WHAT THE TASK ASKS >>
Taking the lines below one at a time, count those with the string "page" and give the result alone.

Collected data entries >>
========

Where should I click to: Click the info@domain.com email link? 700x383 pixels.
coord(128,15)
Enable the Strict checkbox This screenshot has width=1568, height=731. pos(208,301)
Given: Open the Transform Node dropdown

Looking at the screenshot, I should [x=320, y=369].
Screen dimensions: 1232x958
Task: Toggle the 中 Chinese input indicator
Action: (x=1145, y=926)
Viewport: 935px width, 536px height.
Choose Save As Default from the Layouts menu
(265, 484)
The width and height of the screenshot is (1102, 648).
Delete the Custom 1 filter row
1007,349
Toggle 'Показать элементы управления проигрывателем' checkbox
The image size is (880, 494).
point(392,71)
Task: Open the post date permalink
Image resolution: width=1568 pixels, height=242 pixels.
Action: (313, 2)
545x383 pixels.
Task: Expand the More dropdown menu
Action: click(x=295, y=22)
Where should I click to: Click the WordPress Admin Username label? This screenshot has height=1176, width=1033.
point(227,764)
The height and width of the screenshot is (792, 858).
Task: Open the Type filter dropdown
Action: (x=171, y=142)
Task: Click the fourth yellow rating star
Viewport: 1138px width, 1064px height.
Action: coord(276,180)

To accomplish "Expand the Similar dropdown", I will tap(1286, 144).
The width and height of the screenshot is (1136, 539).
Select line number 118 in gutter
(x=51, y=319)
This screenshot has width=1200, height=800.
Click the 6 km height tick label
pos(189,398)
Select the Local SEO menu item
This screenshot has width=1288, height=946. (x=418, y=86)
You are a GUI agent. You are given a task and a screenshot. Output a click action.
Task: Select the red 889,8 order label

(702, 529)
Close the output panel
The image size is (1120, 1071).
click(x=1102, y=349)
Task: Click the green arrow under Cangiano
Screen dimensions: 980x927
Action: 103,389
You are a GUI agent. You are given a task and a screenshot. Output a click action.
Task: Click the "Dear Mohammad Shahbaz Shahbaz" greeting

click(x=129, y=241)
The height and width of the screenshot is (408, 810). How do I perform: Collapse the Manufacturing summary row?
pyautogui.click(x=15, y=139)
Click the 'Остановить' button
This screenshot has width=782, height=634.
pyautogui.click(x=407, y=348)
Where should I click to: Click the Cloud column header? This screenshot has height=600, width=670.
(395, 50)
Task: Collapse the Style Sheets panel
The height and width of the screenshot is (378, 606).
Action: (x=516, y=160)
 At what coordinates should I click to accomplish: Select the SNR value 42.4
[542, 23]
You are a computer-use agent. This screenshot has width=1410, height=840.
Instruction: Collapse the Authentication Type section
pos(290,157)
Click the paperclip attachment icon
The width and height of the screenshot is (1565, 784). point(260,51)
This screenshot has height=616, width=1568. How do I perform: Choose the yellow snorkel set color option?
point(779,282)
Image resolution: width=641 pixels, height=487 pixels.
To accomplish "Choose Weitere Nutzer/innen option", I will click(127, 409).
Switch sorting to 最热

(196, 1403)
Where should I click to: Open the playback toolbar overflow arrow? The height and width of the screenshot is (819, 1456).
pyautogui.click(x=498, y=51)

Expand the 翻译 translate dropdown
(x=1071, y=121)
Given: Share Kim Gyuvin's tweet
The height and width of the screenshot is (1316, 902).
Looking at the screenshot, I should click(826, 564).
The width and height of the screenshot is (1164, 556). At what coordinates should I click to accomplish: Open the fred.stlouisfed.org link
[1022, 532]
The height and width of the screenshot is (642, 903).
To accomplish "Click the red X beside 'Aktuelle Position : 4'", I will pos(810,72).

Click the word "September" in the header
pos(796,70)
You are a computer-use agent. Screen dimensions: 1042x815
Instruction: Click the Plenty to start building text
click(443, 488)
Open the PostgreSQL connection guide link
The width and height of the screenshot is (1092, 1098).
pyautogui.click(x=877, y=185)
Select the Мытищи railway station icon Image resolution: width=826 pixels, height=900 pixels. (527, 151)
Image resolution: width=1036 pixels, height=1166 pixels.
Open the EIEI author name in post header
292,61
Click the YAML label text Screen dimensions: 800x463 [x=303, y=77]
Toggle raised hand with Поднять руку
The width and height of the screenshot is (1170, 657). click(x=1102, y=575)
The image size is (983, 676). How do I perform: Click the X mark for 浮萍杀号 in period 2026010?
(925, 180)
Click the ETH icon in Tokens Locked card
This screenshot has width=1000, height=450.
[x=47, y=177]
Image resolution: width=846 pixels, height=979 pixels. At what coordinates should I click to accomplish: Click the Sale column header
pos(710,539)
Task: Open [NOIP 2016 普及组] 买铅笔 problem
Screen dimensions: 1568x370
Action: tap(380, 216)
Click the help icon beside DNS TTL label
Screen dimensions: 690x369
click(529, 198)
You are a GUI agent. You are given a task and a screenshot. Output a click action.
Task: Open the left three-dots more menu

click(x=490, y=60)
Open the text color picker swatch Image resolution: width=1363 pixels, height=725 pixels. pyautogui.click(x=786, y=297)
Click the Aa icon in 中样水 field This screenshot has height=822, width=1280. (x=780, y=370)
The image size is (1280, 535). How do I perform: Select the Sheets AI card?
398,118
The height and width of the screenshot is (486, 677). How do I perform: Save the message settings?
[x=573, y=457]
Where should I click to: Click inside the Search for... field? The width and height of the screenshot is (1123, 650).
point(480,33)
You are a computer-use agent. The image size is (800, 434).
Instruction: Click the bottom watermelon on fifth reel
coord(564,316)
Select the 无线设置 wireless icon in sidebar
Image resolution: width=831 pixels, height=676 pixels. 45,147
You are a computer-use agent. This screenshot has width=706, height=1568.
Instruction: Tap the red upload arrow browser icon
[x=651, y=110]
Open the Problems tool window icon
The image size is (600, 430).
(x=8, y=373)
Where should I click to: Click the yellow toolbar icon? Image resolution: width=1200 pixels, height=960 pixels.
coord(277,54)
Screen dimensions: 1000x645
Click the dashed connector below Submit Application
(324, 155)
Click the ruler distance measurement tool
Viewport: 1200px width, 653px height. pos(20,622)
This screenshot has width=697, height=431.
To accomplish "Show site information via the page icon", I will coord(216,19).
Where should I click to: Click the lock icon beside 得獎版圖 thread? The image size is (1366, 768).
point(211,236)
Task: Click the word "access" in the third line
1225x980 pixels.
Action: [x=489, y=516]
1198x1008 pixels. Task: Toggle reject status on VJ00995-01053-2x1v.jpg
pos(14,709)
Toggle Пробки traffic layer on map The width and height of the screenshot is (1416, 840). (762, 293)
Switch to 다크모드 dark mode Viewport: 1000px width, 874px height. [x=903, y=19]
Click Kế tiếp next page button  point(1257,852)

========

ANSWER TO THE EXERCISE >>
2